SUDAN
Emergenza Sudan 2023
APPELLO SUDAN
2023
Responsabile:
Fondazione Nigrizia Onlus
Contributo richiesto:
€ 50.000,00
Contributo raccolto:
€ 10.662,00
21.32%

(PROG.N.AF162)

Appello per il Sudan

Il conflitto scoppiato di recente in Sudan tra i due generali al potere, Abdul Fattah al-Burhan e Mohamed Hamdan Dagalo (Hemetti) ha già provocato l’esodo dal paese di oltre 100.000 persone. Mentre quasi tutti gli stranieri hanno potuto rientrare nei rispettivi paesi, c’è il rischio che gli sfollati e rifugiati sudanesi verso i paesi limitrofi giungano a superare 1 milione di persone, di cui moltissimi donne e bambini. Si trasformerebbe in un’autentica apocalisse, dato che sono già milioni i rifugiati nelle nazioni vicine. Purtroppo le indicazioni degli esperti dicono che se non verranno avviate quanto prima trattative di pace e non si troverà una soluzione a questa nuova tragedia, il conflitto potrà prolungarsi all’infinito, coinvolgendo anche gli stati circostanti. La situazione alimentare sempre più critica potrebbe sfociare portando alla fame milioni di persone. Altra conseguenza della guerra è la distruzione e l’abbandono di quanto costruito a fatica, molte volte, nell’arco di una intera vita. Ancora una volta è importante intervenire per tempo offrendo con generosità l’aiuto economico necessario ad evitare un ulteriore disastro umanitario. Un ringraziamento sentito a chiunque voglia rispondere all’appello in favore della martoriata popolazione sudanese.

Cairo, 18 maggio 2023

Carissimi amici, parenti e benefattori!

Siete tutti al corrente della situazione catastrofica del Sudan in queste ultime settimane. È così grave che ne parlano persino i giornali e telegiornali in Italia (il che non succede spesso, per i conflitti africani!). Lo scorso 15 aprile le Forze di Supporto Speciale (un corpo di paramilitari indipendenti dal controllo centrale dell’esercito) e l’esercito hanno cominciato a farsi guerra a Khartoum, la capitale, e in altre zone del Sudan, soprattutto nel già martoriato e tristemente famoso Darfur. È una guerra per il potere.

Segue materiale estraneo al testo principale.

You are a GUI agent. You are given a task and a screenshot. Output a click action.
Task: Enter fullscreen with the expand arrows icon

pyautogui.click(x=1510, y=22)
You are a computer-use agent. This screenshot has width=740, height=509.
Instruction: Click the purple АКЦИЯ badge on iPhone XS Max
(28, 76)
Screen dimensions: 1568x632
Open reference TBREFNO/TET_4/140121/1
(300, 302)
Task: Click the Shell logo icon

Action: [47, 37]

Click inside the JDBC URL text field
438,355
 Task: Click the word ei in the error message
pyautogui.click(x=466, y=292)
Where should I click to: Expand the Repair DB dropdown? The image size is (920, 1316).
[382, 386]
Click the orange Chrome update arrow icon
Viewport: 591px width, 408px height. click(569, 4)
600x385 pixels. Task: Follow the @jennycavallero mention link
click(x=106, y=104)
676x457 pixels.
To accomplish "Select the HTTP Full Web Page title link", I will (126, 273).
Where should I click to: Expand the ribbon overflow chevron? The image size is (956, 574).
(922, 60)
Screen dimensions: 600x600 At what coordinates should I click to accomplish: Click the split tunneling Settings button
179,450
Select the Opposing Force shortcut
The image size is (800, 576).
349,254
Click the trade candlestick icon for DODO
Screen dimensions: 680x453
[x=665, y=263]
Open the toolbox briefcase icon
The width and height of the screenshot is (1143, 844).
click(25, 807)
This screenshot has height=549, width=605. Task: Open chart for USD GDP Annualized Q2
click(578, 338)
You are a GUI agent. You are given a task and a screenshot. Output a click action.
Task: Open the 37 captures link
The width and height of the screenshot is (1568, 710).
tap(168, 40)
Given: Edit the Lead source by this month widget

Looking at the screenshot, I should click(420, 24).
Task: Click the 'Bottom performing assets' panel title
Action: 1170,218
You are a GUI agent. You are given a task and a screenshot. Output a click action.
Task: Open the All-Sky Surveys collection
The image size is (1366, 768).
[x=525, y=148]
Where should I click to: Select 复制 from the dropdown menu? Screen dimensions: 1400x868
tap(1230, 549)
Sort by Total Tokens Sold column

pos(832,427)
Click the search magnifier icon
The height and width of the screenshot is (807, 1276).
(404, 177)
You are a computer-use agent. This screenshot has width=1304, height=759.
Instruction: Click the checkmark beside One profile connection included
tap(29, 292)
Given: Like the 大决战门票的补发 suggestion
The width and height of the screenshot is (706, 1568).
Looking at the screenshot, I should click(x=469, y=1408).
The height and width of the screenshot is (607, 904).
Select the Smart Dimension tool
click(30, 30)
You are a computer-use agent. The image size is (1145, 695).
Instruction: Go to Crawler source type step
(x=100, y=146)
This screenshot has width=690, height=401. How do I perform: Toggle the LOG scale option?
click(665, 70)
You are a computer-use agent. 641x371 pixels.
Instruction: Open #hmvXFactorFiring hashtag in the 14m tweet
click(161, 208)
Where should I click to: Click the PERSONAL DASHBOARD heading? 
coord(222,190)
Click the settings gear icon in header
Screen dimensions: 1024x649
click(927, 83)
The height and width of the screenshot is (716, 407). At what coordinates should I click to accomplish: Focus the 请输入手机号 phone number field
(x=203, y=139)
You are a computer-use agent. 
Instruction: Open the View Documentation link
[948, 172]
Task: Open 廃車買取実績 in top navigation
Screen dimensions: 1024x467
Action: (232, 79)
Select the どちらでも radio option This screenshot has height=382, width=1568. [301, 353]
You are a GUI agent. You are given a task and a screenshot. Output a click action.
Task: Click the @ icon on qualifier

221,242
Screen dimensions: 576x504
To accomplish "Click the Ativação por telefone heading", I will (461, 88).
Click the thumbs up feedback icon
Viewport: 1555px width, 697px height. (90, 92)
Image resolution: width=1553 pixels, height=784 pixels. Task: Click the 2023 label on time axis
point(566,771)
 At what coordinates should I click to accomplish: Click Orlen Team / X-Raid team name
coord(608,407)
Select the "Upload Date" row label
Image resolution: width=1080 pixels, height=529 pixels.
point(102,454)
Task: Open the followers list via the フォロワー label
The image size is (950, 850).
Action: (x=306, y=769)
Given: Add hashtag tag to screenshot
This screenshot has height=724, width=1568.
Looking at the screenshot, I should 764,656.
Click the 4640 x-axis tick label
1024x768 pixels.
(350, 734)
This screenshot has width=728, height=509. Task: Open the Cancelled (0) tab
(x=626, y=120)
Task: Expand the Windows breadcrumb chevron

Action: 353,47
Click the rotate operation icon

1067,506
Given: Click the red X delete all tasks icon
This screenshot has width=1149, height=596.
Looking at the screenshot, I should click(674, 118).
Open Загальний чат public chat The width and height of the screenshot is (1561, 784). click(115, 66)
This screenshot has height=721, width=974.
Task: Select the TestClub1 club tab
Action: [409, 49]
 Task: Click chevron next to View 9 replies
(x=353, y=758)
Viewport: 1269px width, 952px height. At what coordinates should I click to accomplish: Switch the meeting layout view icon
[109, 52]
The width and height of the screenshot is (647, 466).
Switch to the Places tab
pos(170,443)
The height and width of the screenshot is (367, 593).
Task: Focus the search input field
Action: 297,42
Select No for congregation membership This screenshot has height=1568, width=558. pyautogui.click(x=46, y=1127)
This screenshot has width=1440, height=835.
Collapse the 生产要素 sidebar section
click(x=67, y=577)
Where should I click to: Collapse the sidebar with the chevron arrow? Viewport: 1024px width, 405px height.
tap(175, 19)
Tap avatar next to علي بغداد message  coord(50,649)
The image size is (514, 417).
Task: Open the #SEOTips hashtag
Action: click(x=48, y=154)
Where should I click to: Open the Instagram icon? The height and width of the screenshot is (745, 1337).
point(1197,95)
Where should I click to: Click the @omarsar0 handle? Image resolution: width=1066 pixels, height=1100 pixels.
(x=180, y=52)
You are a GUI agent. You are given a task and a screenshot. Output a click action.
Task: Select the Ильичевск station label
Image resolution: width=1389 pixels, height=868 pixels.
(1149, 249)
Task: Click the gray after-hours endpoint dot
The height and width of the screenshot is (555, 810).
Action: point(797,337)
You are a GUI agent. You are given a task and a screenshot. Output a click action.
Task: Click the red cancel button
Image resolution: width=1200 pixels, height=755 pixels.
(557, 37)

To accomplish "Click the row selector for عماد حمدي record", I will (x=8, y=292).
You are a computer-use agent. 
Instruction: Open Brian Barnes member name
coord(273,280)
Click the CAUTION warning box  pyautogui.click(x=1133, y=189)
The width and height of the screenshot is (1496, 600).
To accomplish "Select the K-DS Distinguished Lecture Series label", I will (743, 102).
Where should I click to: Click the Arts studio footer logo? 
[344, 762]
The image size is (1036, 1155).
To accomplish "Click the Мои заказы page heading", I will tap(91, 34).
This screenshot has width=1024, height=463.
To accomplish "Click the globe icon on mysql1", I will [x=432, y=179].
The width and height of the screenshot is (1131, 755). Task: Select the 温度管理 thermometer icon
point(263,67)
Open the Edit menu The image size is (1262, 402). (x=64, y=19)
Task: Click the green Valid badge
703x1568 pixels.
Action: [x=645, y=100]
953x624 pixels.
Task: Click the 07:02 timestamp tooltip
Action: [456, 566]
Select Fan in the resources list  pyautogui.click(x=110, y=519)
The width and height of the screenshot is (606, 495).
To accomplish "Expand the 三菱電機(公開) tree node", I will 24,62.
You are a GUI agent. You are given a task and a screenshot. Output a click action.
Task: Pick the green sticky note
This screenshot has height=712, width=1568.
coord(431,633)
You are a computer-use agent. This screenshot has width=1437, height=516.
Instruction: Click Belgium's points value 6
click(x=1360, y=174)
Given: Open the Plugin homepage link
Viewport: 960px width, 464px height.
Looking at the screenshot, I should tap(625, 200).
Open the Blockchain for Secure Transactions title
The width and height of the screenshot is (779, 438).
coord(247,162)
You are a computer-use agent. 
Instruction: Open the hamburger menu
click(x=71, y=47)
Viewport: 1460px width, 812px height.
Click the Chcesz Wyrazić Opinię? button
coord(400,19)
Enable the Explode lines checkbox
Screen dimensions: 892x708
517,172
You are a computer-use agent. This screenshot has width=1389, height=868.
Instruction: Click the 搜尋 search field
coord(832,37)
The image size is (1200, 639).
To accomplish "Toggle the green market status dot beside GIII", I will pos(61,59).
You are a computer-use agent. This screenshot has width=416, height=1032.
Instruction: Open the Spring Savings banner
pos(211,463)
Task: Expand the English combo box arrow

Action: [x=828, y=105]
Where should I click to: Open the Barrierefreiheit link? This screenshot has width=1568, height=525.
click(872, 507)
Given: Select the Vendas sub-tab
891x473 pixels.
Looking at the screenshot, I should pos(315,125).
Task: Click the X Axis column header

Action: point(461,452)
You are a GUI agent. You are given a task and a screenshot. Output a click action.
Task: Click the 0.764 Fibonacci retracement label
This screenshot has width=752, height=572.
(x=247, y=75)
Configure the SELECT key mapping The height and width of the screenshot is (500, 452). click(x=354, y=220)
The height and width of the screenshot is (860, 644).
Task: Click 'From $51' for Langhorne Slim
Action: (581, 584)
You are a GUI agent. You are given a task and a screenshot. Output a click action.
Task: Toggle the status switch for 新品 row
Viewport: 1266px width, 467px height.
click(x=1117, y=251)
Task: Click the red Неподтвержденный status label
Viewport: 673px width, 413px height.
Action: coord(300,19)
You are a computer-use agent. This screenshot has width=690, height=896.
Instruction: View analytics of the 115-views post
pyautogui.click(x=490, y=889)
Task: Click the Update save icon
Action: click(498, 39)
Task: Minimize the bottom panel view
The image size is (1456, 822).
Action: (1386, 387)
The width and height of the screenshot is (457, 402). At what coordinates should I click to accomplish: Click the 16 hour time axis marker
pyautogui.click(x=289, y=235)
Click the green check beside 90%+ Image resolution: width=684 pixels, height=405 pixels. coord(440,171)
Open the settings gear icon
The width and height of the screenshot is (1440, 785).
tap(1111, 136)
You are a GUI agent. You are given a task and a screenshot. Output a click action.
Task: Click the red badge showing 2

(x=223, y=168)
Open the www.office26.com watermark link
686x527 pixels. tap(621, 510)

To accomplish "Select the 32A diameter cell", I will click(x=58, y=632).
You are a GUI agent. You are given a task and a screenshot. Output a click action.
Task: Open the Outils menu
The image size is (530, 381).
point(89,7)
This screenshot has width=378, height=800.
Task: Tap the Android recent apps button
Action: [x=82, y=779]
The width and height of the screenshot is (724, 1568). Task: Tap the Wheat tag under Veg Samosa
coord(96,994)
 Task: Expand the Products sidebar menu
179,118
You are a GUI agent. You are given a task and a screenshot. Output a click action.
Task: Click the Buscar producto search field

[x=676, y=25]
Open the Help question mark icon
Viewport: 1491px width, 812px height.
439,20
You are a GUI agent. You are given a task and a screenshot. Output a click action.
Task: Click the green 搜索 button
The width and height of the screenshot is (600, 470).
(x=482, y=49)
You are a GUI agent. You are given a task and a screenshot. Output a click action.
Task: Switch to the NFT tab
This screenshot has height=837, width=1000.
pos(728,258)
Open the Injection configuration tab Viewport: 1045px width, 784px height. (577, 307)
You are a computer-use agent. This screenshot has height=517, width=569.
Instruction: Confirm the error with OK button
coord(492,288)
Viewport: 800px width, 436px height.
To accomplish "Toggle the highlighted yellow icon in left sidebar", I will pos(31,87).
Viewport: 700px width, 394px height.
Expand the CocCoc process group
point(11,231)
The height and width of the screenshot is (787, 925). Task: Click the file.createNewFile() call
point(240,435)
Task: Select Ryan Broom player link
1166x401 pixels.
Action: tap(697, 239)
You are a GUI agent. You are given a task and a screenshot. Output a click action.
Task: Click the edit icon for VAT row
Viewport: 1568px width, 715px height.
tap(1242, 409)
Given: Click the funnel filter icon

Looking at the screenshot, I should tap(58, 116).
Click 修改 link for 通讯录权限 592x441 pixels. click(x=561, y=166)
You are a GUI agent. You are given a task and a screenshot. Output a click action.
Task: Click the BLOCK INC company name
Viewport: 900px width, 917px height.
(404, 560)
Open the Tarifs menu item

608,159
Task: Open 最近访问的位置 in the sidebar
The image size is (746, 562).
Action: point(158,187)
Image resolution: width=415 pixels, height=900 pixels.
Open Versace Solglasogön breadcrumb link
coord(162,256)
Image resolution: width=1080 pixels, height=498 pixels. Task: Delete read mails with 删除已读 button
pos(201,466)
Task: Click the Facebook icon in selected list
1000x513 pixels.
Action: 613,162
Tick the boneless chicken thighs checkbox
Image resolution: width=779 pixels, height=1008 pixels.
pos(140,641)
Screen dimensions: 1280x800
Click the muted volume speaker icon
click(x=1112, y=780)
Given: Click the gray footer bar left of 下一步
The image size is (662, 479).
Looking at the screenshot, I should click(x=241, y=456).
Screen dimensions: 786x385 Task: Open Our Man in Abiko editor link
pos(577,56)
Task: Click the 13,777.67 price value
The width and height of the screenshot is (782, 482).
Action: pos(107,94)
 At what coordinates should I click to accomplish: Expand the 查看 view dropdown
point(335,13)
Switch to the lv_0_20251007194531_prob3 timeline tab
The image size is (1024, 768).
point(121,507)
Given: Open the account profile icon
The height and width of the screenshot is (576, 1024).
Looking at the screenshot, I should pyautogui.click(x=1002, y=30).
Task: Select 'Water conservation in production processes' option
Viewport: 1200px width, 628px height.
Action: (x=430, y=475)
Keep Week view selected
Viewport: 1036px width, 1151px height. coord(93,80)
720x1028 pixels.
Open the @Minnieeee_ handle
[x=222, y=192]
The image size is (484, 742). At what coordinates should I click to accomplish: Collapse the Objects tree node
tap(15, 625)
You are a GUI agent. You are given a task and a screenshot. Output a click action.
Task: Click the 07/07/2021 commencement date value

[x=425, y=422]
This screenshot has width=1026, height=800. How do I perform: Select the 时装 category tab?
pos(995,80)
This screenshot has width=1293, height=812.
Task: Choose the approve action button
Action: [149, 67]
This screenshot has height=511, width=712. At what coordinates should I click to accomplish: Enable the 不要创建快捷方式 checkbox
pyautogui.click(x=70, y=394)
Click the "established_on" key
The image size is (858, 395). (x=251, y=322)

A più di un mese dall’inizio degli scontri, le sparatorie e i bombardamenti non sembrano diminuire, anzi. Purtroppo alla paura per gli spari si è aggiunta la paura per lo sciacallaggio e la violenza di tanti. I servizi base come l’elettricità e quindi l’acqua sono molto debilitati, con interi quartieri senza corrente ed acqua spesso per giorni.

Purtroppo, e con gran sofferenza, la maggior parte dei consacrati e dei missionari hanno dovuto lasciare la capitale, visto che lo sciacallaggio alle banche è ora seguito da quello ad istituzioni dove ci sono macchine, computer, soldi. Solo nell’ultima settimana sono state attaccate almeno 6 chiese di diverse denominazioni. La nostra parrocchia di Khartoum Nord, che è anche casa provinciale, è stata colpita da un missile già domenica 23 aprile.

L’impressione generale è che siamo ancora agli inizi di quella che sarà una guerra lunga e sofferta. Per il momento, non riusciamo a quantificare cosa dovrà essere riparato e ricostruito, ma ci stiamo prodigando per assistere i nostri parrocchiani e i lavoratori delle nostre scuole e istituzioni con aiuti personalizzati, a seconda delle possibilità e delle necessità di ognuno. Tantissimi hanno ormai lasciato la capitale e si sono allontanati, cercando di passare i confini e rifugiarsi in Sud Sudan, Egitto, Ciad, Etiopia, persino in Eritrea. Undici dei nostri confratelli ancora rimangono in Sudan, ad assistere, come possono, la situazione.

Vi chiediamo preghiere: pregate e fate pregare per la pace in Sudan; e – nei limiti del possibile – contiamo sulla vostra generosità. La fondazione Nigrizia ha aperto una raccolta fondi con la quale cercare di assisterci e assistere la chiesa locale in questo momento difficile. Ringraziamo chiunque riesca a contribuire, nella fede che la provvidenza passa per le mani dei semplici.